Looking at long-term and short-term job growth, wage and salary growth and high-tech GDP growth, the nonprofit, nonpartisan economic think tank ranked the list accordingly and found that Texas and technology are thriving.
"Texas metros didn't dominate the rankings quite as much as last year, but still took three of the Top 10 positions and seven of the Top 25."
Following the California metropolis of San Jose-Sunnyvale-Santa Clara, Austin-Round Rock-San Marcos took No. 2 on the list, up from No. 4 in last year's ranking.
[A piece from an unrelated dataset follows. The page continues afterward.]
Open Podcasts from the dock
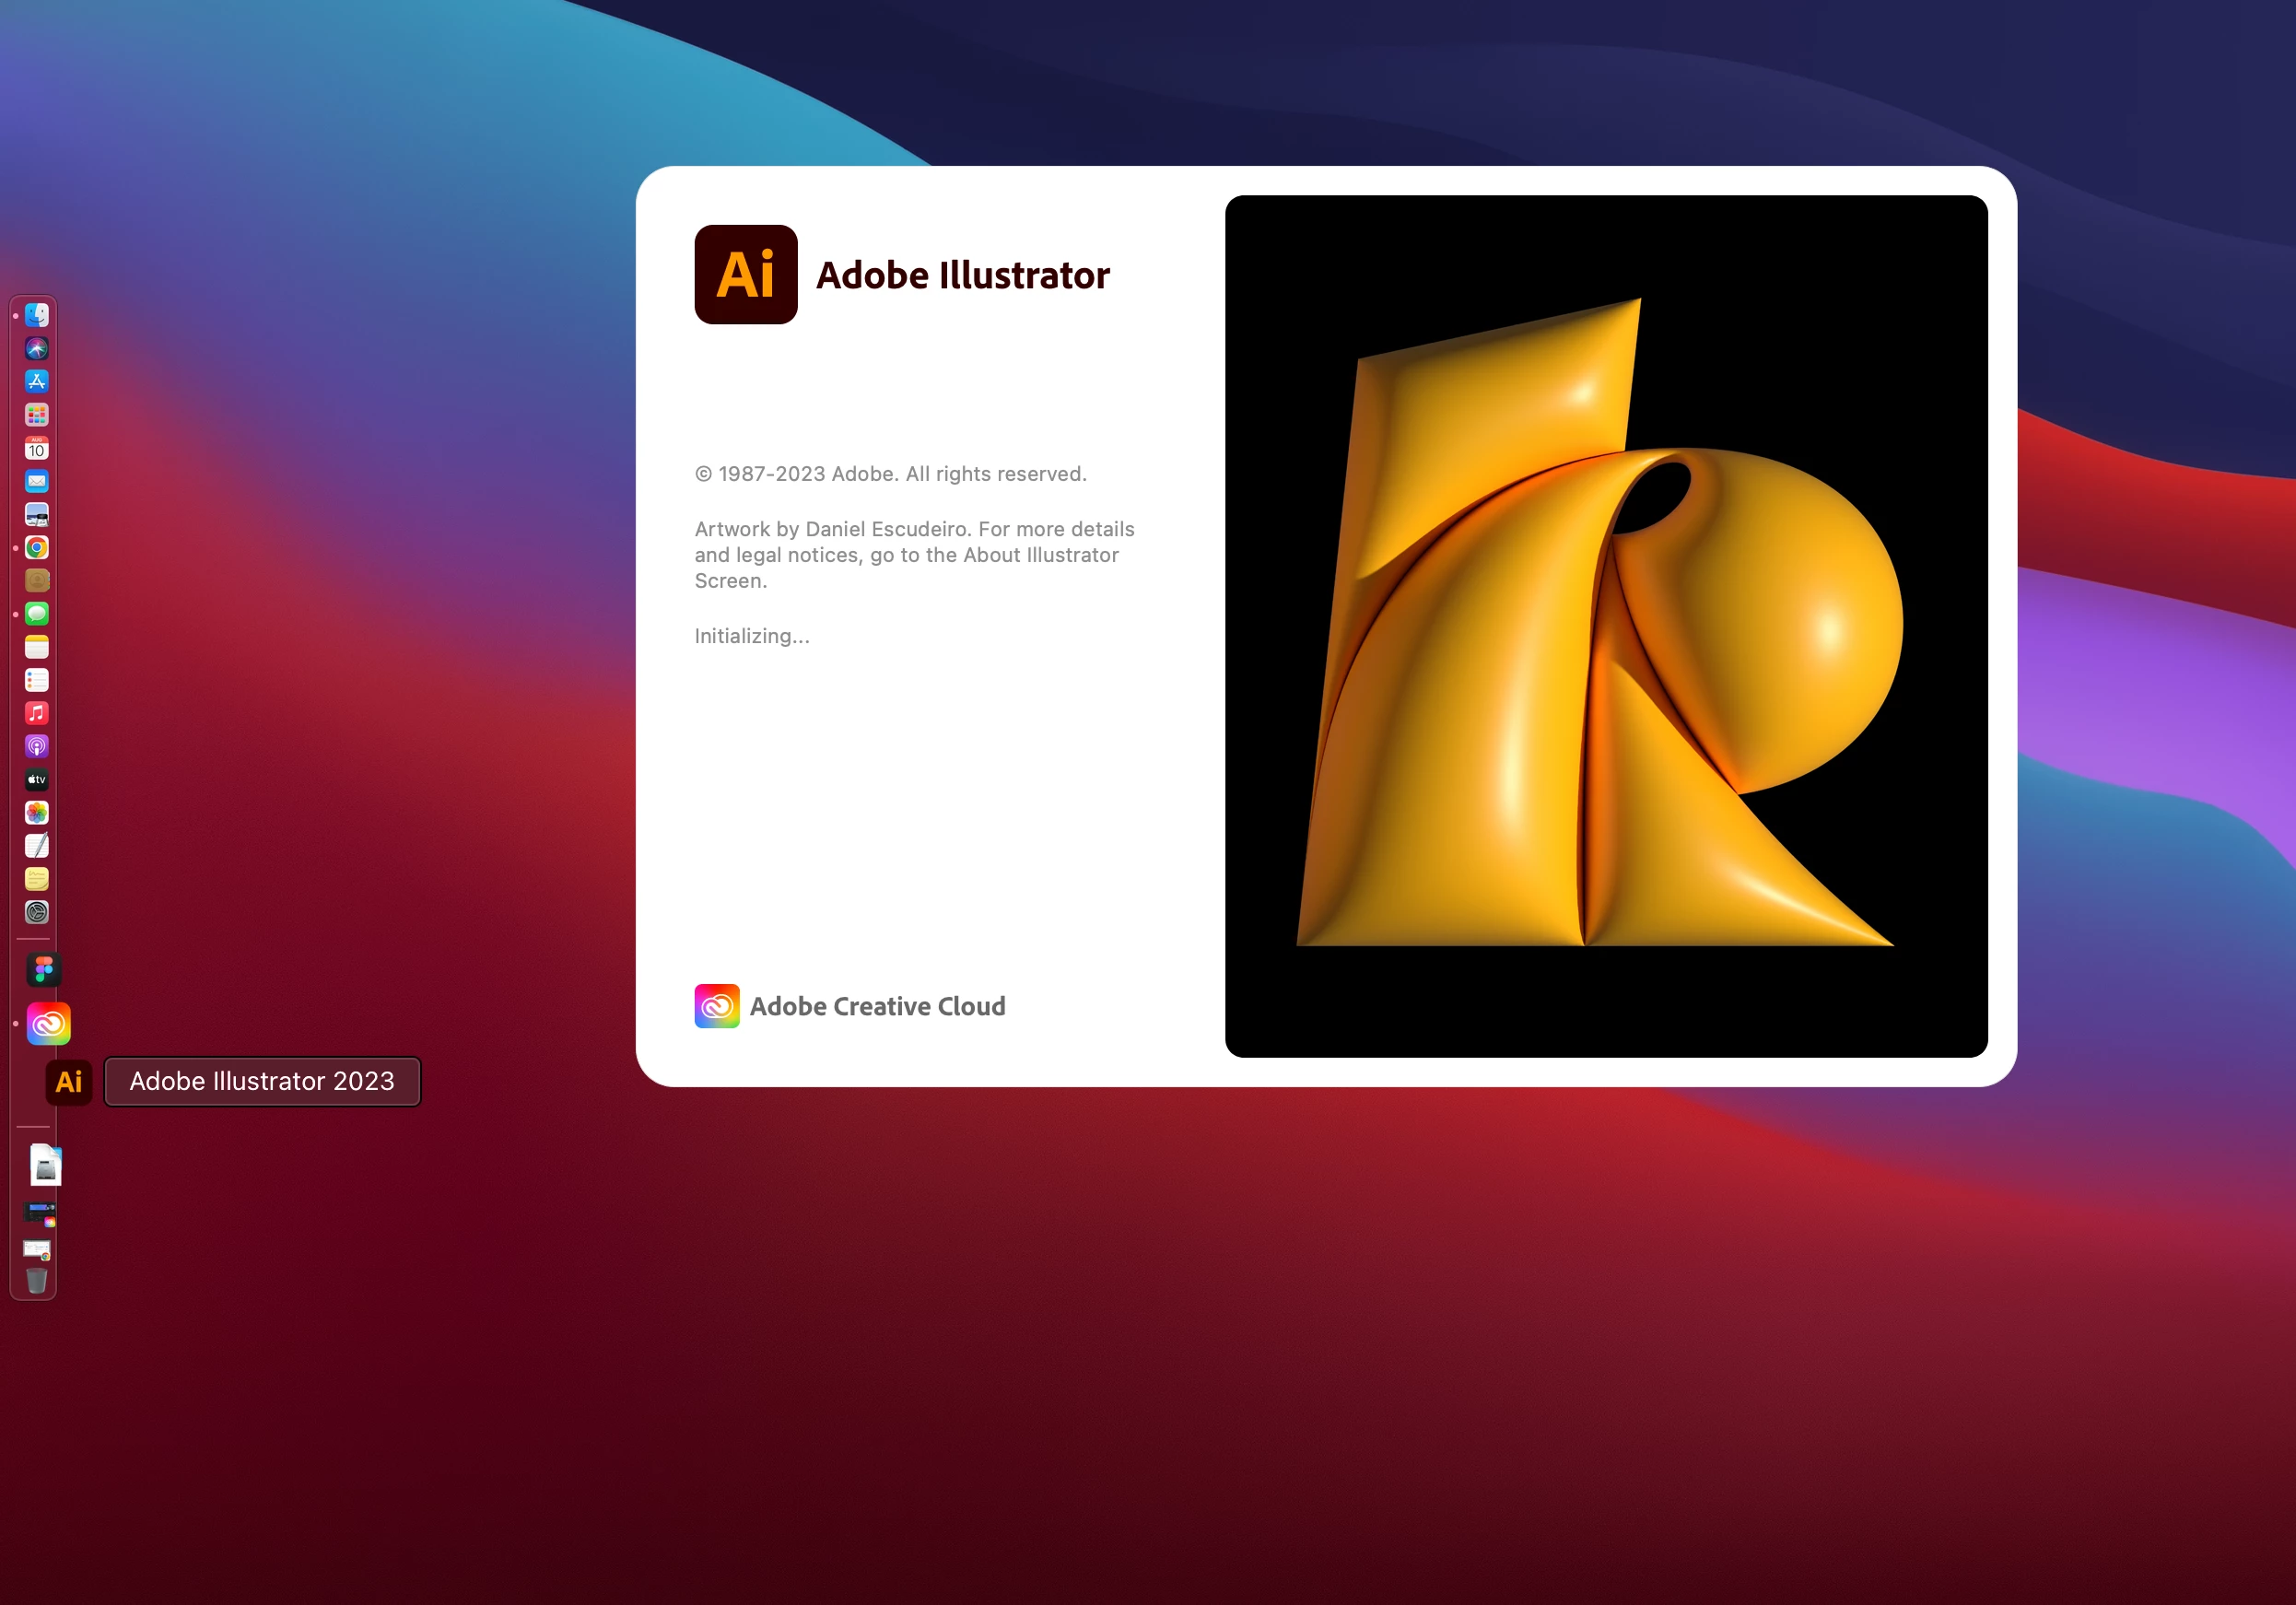[37, 746]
Likely owing much to a burgeoning tech sector, the Central Texas metropolitan area's five-year job growth between 2006 and 2011 is valued at 113.40 (compared to a national average of 100).
Houston-Sugar Land-Baytown ranked the fourth best-performing city on the list, up 12 spots from 2011's list with five-year job growth valued at 109.75 and a wages and salary growth of 115.74 between 2005 and 2010.
"Texas metros didn't dominate the rankings quite as much as last year," the study found, "but still took three of the Top 10 positions and seven of the Top 25."
Among those were Fort Worth-Arlington at No. 10; Dallas-Plano-Irving at No. 14; El Paso at No. 18; Lubbock at No. 20; and San Antonio-New Braunfels at No. 22, a large drop from its top spot in the 2011 ranking. Four of the Top 10 small cities on the 2012 list are also in Texas.